新千歳空港に着陸し駐機場へ向かうMRJの飛行試験初号機=16年9月26日 PHOTO: Tadayuki YOSHIKAWA/Aviation Wire

 三菱航空機が開発を進めている国産ジェット旅客機「MRJ」の飛行試験初号機(登録番号JA21MJ)が9月26日午後2時59分すぎ、新千歳空港へ着陸した。県営名古屋空港(小牧)から、飛行試験の拠点となる米国モーゼスレイクへ向かうフェリーフライト(空輸)の経由地で、順調にいけばあす27日にも新千歳を出発する見込み。

 フェリーフライトのルートは、新千歳空港からロシアのカムチャツカ半島、米国のアラスカを経てモーゼスレイクのグラントカウンティ国際空港へ北回りで向かう。26日は小牧を午後1時28分すぎに飛び立った。

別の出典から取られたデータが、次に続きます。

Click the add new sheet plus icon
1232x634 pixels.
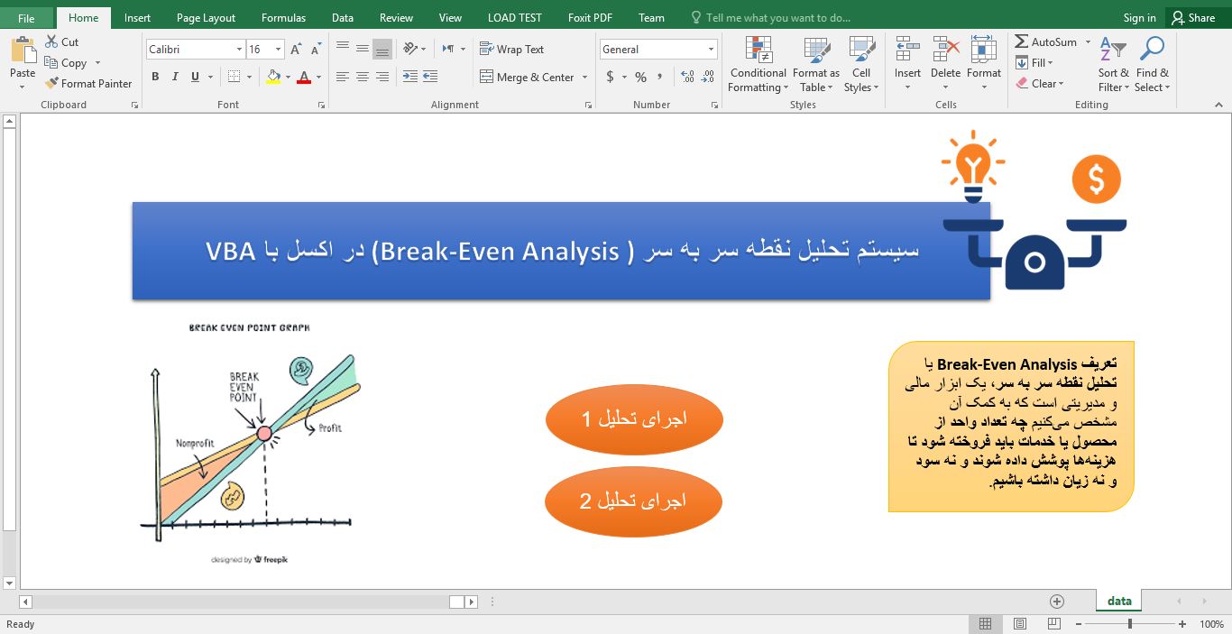click(1057, 602)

 8月27日にフェリーフライトへ出発した際、2日連続で空調システムの監視装置に不具合が起きたことから、改修を進めてきた。今回の出発前日となった9月25日には、小牧上空を20分間ほど飛行し、機体の確認作業を実施。フェリーフライトは3度目の挑戦となった。

 三菱航空機では9月25日、飛行試験4号機(JA24MJ)が初飛行に成功。5機ある飛行試験機のうち、初号機と2号機(JA22MJ)に続き、3機が飛行試験に投入できるようになった。4号機は内装を施し、インテリアや騒音、防氷試験を実施する。

 年内に初号機から4号機までの4機をモーゼスレイクへ持ち込む計画を進めており、4機のうち残る3号機(JA23MJ)は、10月に初飛行する見通し。